Probing atomic-scale processes at the ferrihydrite-water interface with reactive molecular dynamics

Interfacial processes involving metal (oxyhydr)oxide phases often control the mobility and bioavailability of nutrient and contaminant elements in soils, sediments, and water. Consequently, these processes influence ecosystem health and functioning and have shaped the biological and environmental co-evolution of Earth over geologic time.
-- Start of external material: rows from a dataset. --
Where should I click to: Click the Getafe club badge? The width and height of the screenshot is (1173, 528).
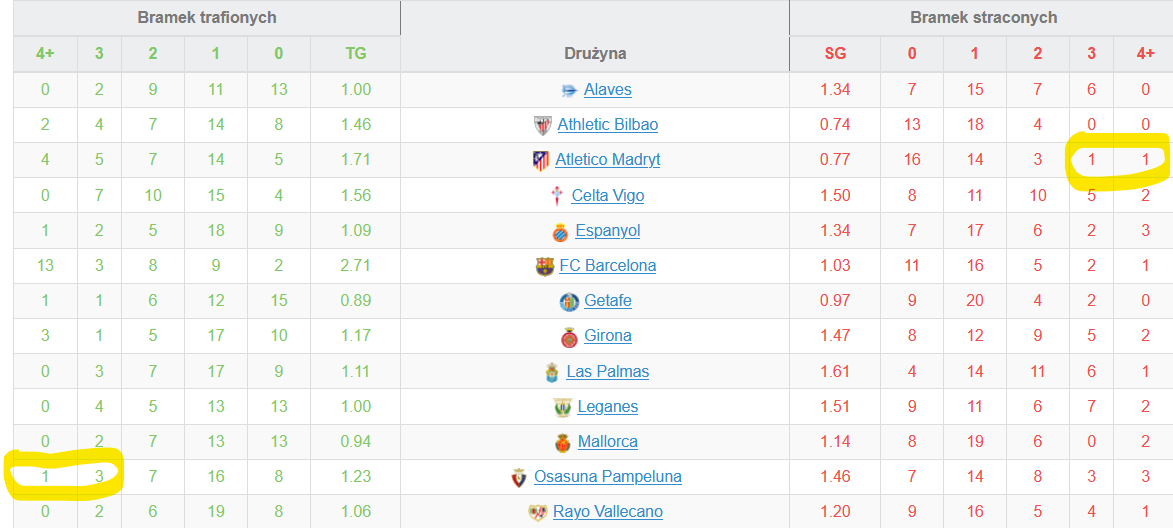pyautogui.click(x=569, y=301)
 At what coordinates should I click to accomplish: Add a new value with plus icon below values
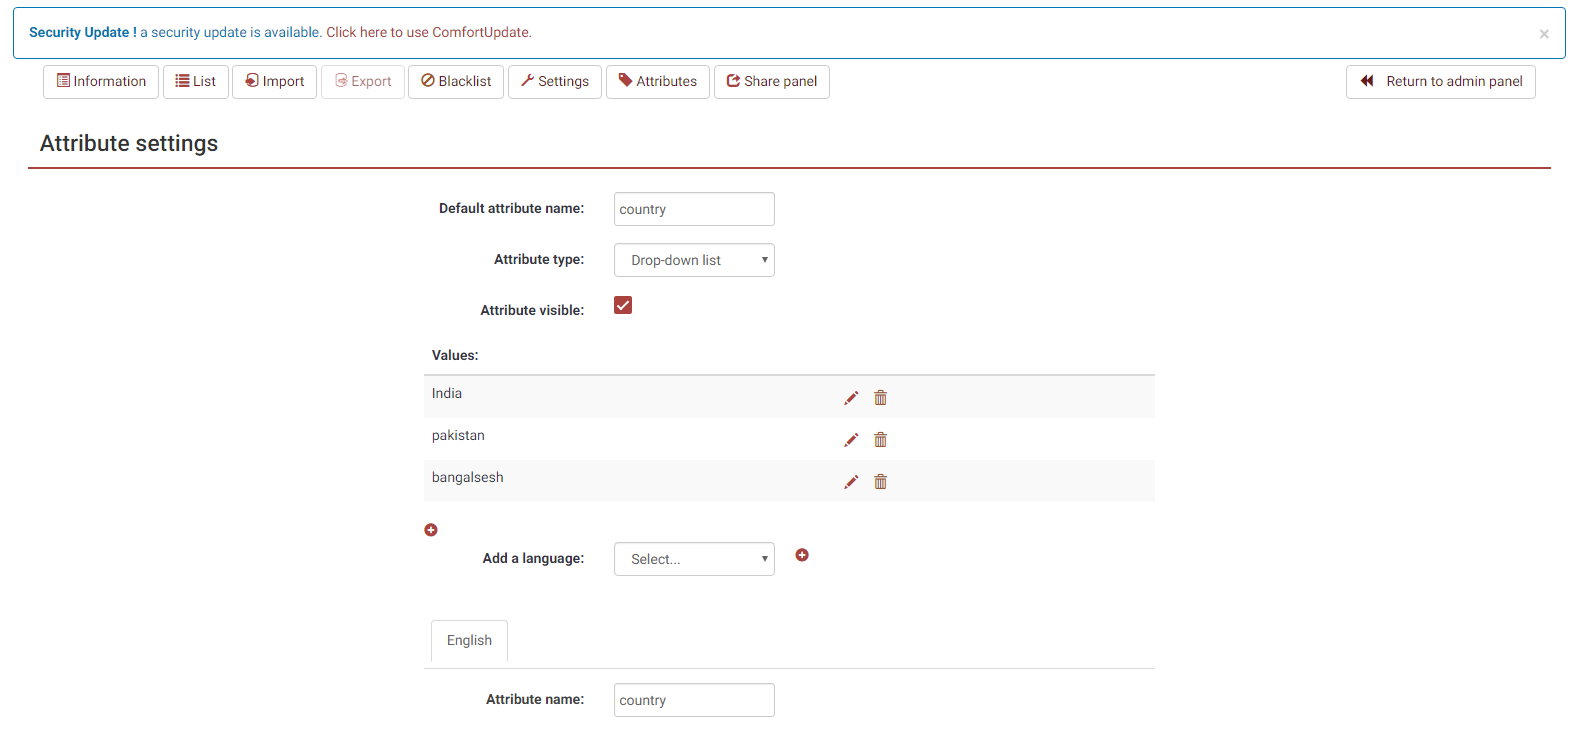tap(431, 530)
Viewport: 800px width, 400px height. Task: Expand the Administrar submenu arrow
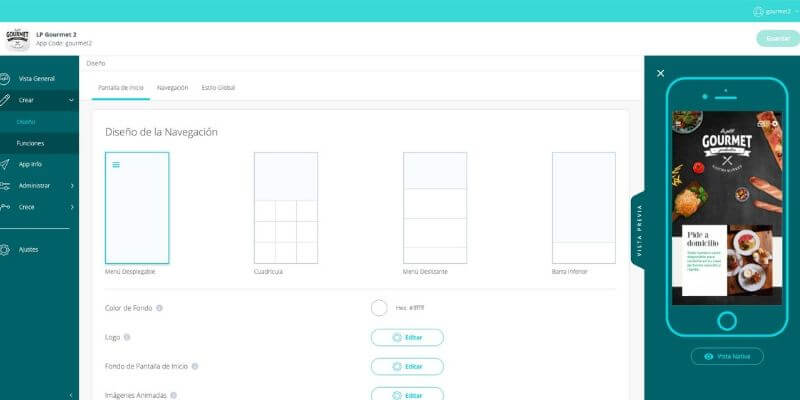pyautogui.click(x=71, y=185)
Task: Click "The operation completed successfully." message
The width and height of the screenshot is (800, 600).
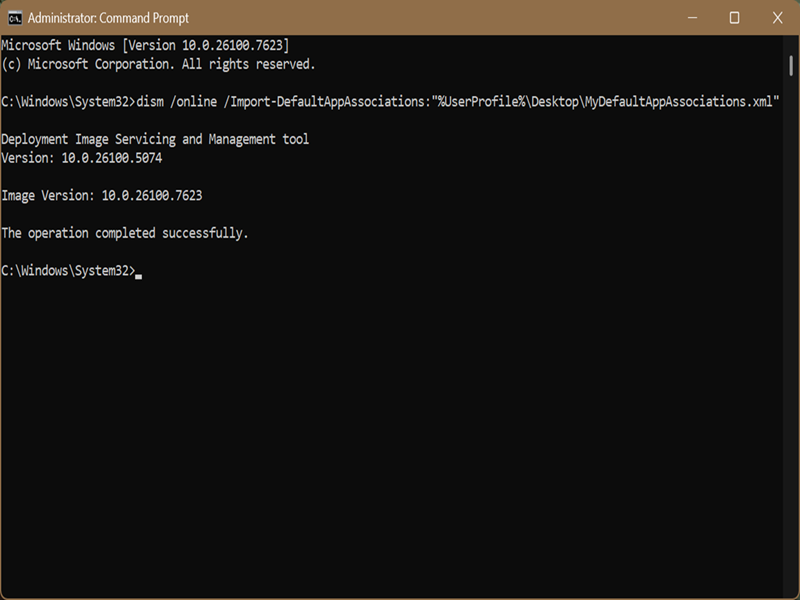Action: (x=125, y=233)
Here we employ reactive molecular dynamics simulations, supported by synchrotron X-ray spectroscopy, to derive accurate surface complexation model constants for ferrihydrite-water systems containing aqueous \ce{MoO_4^{2-}}. This is achieved by employing a force-field that is adept at capturing the realistic dynamics of surface restructuring, surface charge equilibration, and the evolution of the interfacial water hydrogen bond network in response to adsorption processes or proton transfer events. We inform surface complexation models by exploring the free energy landscape of \ce{MoO_4^{2-}} adsorption at the ferrihydrite-water interface at different concentrations. We find how hydration and adsorption induce changes in surface charge, prompting the surface to restructure into more disordered ferrihydrite phases. We observe how the dynamics of adsorbed complexes are concentration-dependent and how surface restructuration, along with adsorption, influence the interfacial hydrogen bond network. By incorporating reactivity, reactive molecular dynamics opens new avenues to study mineral-water interfaces, enriching and refining surface complexation models beyond their foundational assumptions.